1. Het procesverloop
1.1. Dit blijkt uit de volgende stukken:
- het op 20 februari 2025 ontvangen verzoekschrift met bijlagen;
- de brief d.d. 10 maart 2025 van mr. Jurgers;
- de brief d.d. 11 maart 2025 van mr. Baas;
- het F9-formulier d.d. 25 maart 2025 van mr. Baas met het door partijen ondertekende convenant;
- het F9-formulier d.d. 26 maart 2025 namens mr. Jurgers.
1.2. De mondelinge behandeling van de zaak op 20 maart 2025 heeft op verzoek van partijen ter bevordering van hun mediationtraject geen doorgang gevonden.

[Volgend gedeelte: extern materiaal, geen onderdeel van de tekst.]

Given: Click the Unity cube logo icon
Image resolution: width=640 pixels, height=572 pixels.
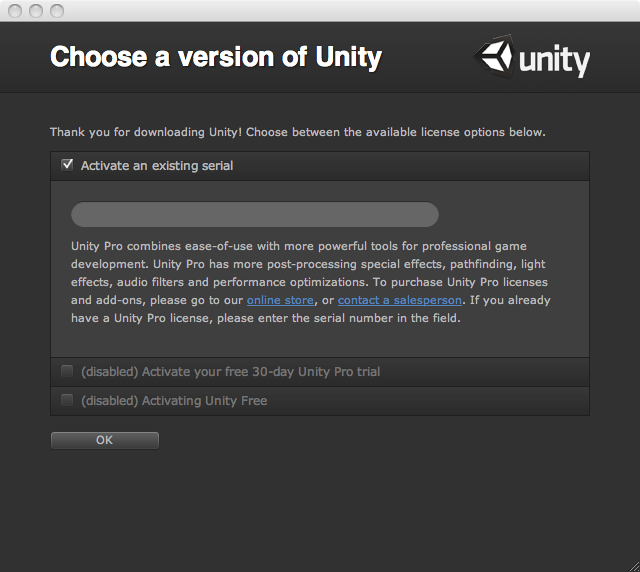Looking at the screenshot, I should 494,56.
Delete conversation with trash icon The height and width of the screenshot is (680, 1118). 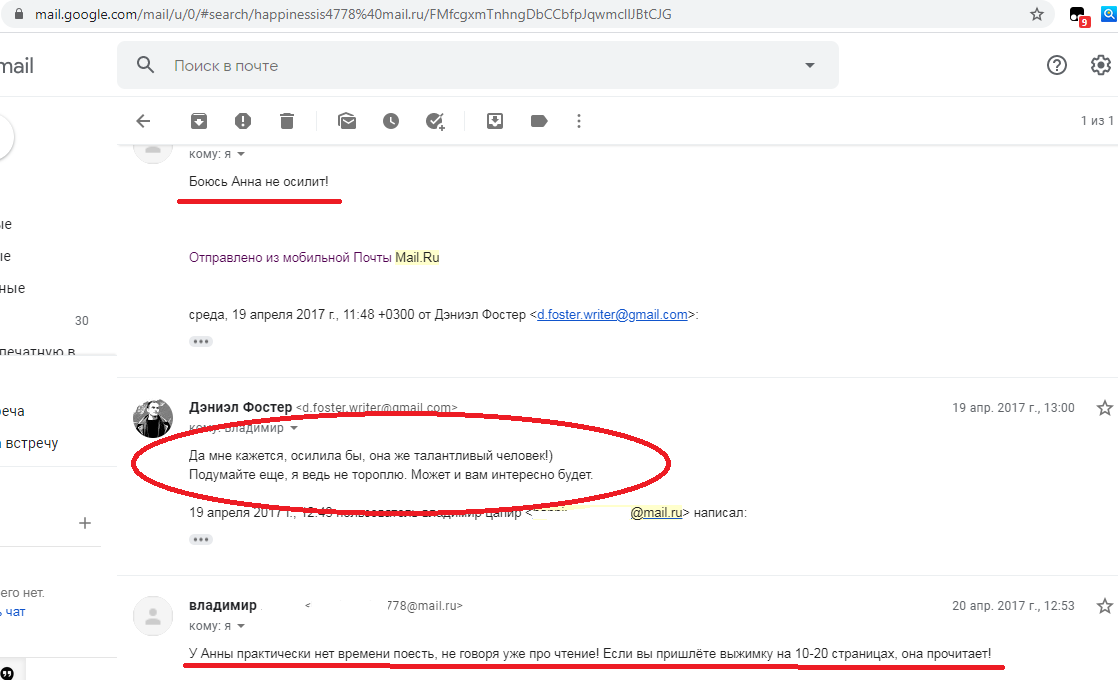click(x=287, y=121)
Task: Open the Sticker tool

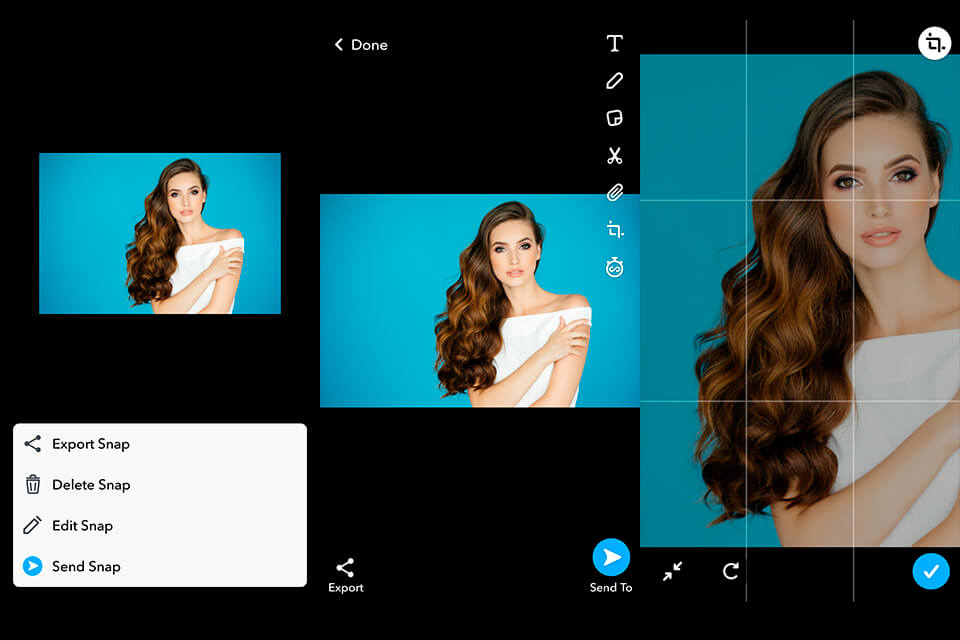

2.De verzoeken en de beoordeling daarvan

2.1.
Uit genoemde F9-formulieren van 25 maart 2025 van mr. Baas en 26 maart 2025 van mr. Jurgers, blijkt dat partijen overeenstemming hebben bereikt. Zij hebben een convenant voorlopige regelingen opgemaakt en beide partijen verzoeken thans het convenant op te nemen in de beschikking voorlopige voorzieningen.
2.2.
De rechtbank overweegt dat de afspraken zoals neergelegd in het door partijen opgemaakte convenant zich niet lenen voor opname in het dictum van deze beschikking, zulks gelet op de limitatieve opsomming van de te treffen voorlopige voorzieningen in artikel 822 lid 1 van het Wetboek van Burgerlijke Rechtsvordering (hierna: Rv). Dit laat echter onverlet dat de gemaakte afspraken voor partijen onderling bindend zijn.
2.3.
Gelet op het vorenstaande zal de rechtbank de verzoeken afwijzen.
2.4.
Tegen deze beslissing staat geen gewoon rechtsmiddel open. Ingevolge artikel 824 lid 1 Rv kan alleen cassatie in het belang der wet worden ingesteld. Hoger beroep is dus niet mogelijk. Dit betekent dat deze beslissing directe werking heeft.

3.De beslissing

3.1.
wijst af het verzochte.
Deze beschikking is gegeven door mr. Van Triest, rechter, tevens kinderrechter, en in het openbaar uitgesproken op 25 april 2025 in tegenwoordigheid van mr. Krijger-de Keuning, griffier.